Diastema

In my mouth, my two center teeth hang forever estranged 

Dying to meet one another  

(But it will never happen because  

The time it will take my two teeth  

To meet is infinite)  

This is the lapse in between my teeth  

It is called a diastema  

One possible cause says that it can result  

When a person’s teeth are too small for their  

Jaw bone  

Some say this is genetic  

As in my grandmother didn’t want to be confined  

In the slightest  

She has one a bit thicker than mine  

My mother had one  

Slightly larger than both the spaces between  

My grandma’s and mine combined  

Like my mom, her lapse was the real rebellious kind  

But for health reasons, she closed it with braces  

Yet still I hold this legacy in my mouth  

My gap is remembrance  

A muscle memory of sorts  

A spatial reminder that I carry my grandma and mom in me always 

No matter the distance  

My gap is diasporic  

Complicated and separate  

Yet still so connected despite the immense space and time in between 

The teeth on either side of my gap look at each other and say  “I feel

like I’ve known you my whole life”  

It took me an intermittent series of seventeen years  

To smile with my mouth opened  

If you looked, you could find countless photos of my lips 

Pressed together, attempting to smile, holding back a secret  

The secret? That I was too insecure  

And uncomfortable to hold space for myself  

So instead I suppressed my teeth behind my lips 

In hopes that I would appear good-looking  

In turn the suppression only made me look  

More uncomfortable within myself  

My gap does the thing that makes me nervous  

She brings attention to me  

Any sliver of laughter and there she is  

Front row and center  

Chuckling at anything she can make out  

From silly puns to clever roasts  

I can’t hide her no matter how hard I try  

I speak and she gives me away  

I say words that end in a -th  

And the force of the -th starts on the inside of my mouth 

And ends up pushing air through her  

Tickling her body playfully on the way out 

Sometimes, as in all the time  

I stick my tongue in between her just because I can  I drink

liquids and suck sharply to fill her if only for a second  This

lets her know I have not forgotten about her  I call this

apology  

Forgive me hollow gap  

For my shallowness  

I kept my mouth shut  

Leaving you lonely and trapped in the dark  

With no room to be yourself  

It did not make sense to me how  

Something so small could have made herself so immense and vast 

How something so narrow could have made herself so open 

Hollow gap, you are willing entryway  

In the cave of my mouth  

You are perpetually delayed lapse in time  

You welcome the pushing and exiting that happen through you 

You put me to shame 

Continuously  

Boundless lapse, you understand what it means to be vulnerable 

And to know that eventually everything will come and go  If you

give it the space to

Stephanie Dinsae is a poet and Black Classicist from the Bronx.
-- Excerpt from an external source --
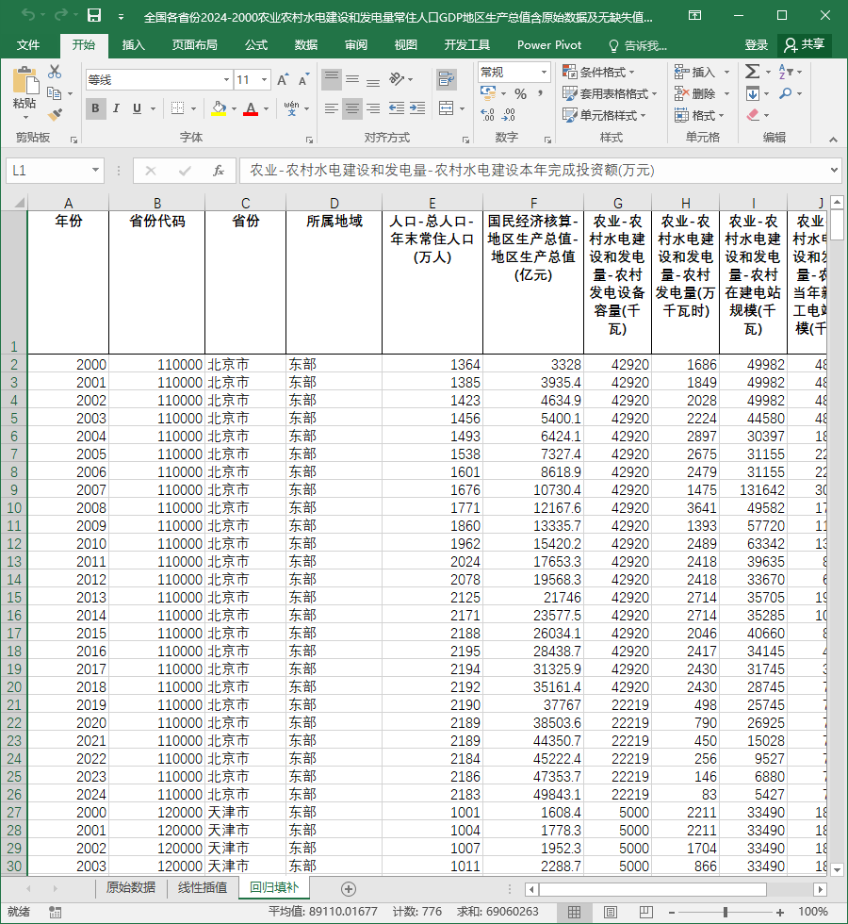The height and width of the screenshot is (924, 848).
Task: Click the AutoSum sigma icon
Action: [752, 72]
She is a 2019 Smith College graduate and has received an MFA degree in Poetry with a Joint Concentration in Literary Translation from Columbia University’s School of the Arts. Stephanie often writes poetry about shame, Greco-Roman myth as it relates to Blackness and her own life, video games, and the flexibility/fallibility of memory. 

Artist Statement:

I am fascinated by shame and the ways it transforms into pride and confidence, if you give it a chance to. 
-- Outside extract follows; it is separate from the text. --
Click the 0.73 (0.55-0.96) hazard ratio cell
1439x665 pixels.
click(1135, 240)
I inherited a lot of shame through my differences — feeling as if I were unwanted because of my skin color or my hair texture or the gap in my mouth. “Diastema” is a love letter, an apology to my heritage, an apology to my deliberate features that make me who I am. I write to a younger self, who would be floored

by how far we have come in our confidence and acceptance. At the time of writing this piece, I had yet to meet my 

grandmother in person. After having met her, however, I know that even with all the distance, I can just look in the 

mirror, smile widely, and watch her appear. Writing about my gap reminded me that I am so deeply tied

to a lineage of women with unmatched passion and beautiful, bright grins.